The accusation against the former Antonov general director follows an investigation which found that the An-225 was “not transported from the danger zone”, says the general prosecutor’s office.
Gostomel came under heavy assault, including shelling, in the early days of the Ukrainian-Russian conflict which broke out in February last year.
The prosecutor’s office says that the director “improperly performed” official duty to ensure “preservation of property” during the three weeks from 30 January to 24 February.
As a result of the military action the An-225 – the sole example of the six-engined freighter – was destroyed, and the office says the damages to the state amounted to nearly Hr8.5 billion ($230 million).
Ukrainian state security service SBU says the head of Antonov needed to “organise the timely evacuation of the aircraft”.
“To ensure protection of the aircraft, it had to be transported to the airport in the German city of Leipzig,” it adds.
“According to the investigation, on the eve of the [Russian] invasion, the An-225 was in proper technical condition, which allowed it to fly outside of Ukraine.”
But the failure to arrange the flight out of Gostomel led to the destruction of the jet, the SBU alleges.
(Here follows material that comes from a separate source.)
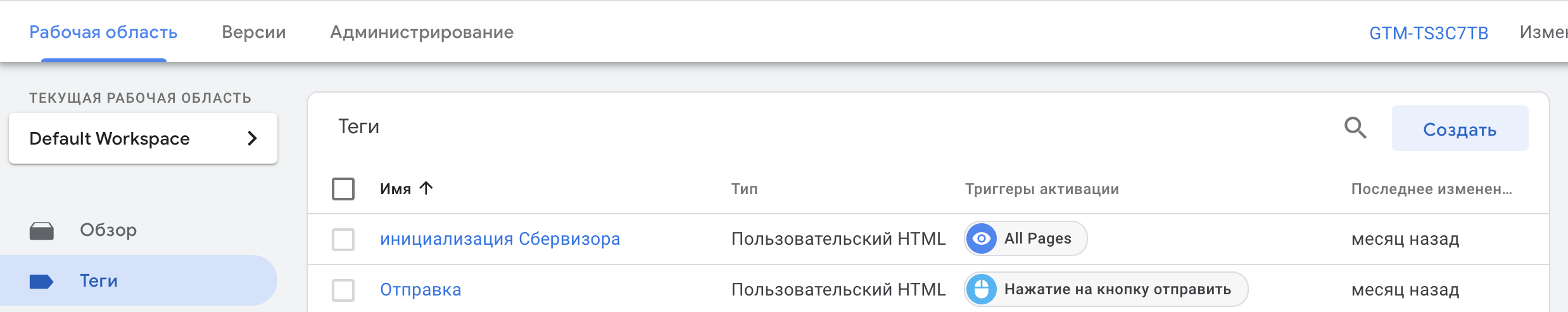The image size is (1568, 312).
Task: Click the GTM-TS3C7TB container ID
Action: tap(1429, 33)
It adds that a “timely” extension of aircraft insurance was not ensured, leading to the loss of more than Hr42 million in compensation payments.
During the investigation, initiated last year, the SBU determined that officials denied access to Gostomel to Ukrainian national guard personnel who were tasked with preparing airport defences and fortifications.
SBU head Vasyl Malyuk, in March this year, stated that the organisation was conducting an “objective investigation”, adding that anyone who assisted adversaries to destroy “one of the symbols of Ukraine” should be punished.
The An-225, registered UR-82060, was developed from the four-engined An-124, with a longer fuselage, a greater wingspan to accommodate the extra pair of Ivchenko-Progress D-18 turbofans, and a modified tail with twin vertical fins.
This twin-tail configuration provided stability and rudder authority for ‘piggy-back’ transport operations – the aircraft was designed for carrying outsize loads including the Soviet Union’s Buran space shuttle.